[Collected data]
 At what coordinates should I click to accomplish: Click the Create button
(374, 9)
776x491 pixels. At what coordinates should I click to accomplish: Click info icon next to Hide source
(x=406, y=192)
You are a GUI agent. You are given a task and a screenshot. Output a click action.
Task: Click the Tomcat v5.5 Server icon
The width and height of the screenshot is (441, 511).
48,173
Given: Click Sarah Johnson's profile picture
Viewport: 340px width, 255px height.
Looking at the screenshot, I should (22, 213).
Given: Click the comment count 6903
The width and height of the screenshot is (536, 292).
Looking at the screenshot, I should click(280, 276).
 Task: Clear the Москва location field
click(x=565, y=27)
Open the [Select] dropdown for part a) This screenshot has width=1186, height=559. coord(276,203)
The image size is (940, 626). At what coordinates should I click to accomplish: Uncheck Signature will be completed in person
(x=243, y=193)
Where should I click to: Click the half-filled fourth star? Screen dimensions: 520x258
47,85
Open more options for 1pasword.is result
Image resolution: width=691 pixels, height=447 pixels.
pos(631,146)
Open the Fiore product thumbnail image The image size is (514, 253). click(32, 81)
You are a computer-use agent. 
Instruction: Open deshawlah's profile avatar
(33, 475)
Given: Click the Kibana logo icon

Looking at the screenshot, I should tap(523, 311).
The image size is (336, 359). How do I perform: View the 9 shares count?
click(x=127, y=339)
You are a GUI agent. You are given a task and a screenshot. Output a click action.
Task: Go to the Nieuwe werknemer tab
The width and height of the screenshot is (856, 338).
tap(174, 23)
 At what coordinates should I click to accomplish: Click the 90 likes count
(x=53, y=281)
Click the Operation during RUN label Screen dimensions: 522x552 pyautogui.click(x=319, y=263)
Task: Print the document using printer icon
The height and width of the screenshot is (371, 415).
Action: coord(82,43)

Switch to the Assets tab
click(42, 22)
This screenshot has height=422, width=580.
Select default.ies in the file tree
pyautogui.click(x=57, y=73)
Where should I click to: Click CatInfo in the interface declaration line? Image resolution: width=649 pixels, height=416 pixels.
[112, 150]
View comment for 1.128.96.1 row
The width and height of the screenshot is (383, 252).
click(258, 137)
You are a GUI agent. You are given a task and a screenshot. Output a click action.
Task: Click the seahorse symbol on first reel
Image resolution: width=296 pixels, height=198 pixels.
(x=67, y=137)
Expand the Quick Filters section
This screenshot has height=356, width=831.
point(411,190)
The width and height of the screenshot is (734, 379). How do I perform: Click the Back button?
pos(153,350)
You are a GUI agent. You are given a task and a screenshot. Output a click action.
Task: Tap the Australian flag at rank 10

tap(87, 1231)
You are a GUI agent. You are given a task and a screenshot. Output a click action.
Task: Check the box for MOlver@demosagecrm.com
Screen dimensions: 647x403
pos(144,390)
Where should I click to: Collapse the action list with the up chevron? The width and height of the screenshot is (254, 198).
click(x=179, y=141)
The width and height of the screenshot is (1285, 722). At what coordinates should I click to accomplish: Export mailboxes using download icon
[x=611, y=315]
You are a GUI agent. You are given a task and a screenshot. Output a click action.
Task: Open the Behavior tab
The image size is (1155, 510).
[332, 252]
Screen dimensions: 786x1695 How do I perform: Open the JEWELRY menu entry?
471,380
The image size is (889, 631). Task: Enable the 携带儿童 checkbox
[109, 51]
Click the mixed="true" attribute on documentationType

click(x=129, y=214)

◆ **Task instructions**
The response consists of the lines above that contain "comment".

◆ **Exercise response**
Given: Click the comment count 6903
View comment for 1.128.96.1 row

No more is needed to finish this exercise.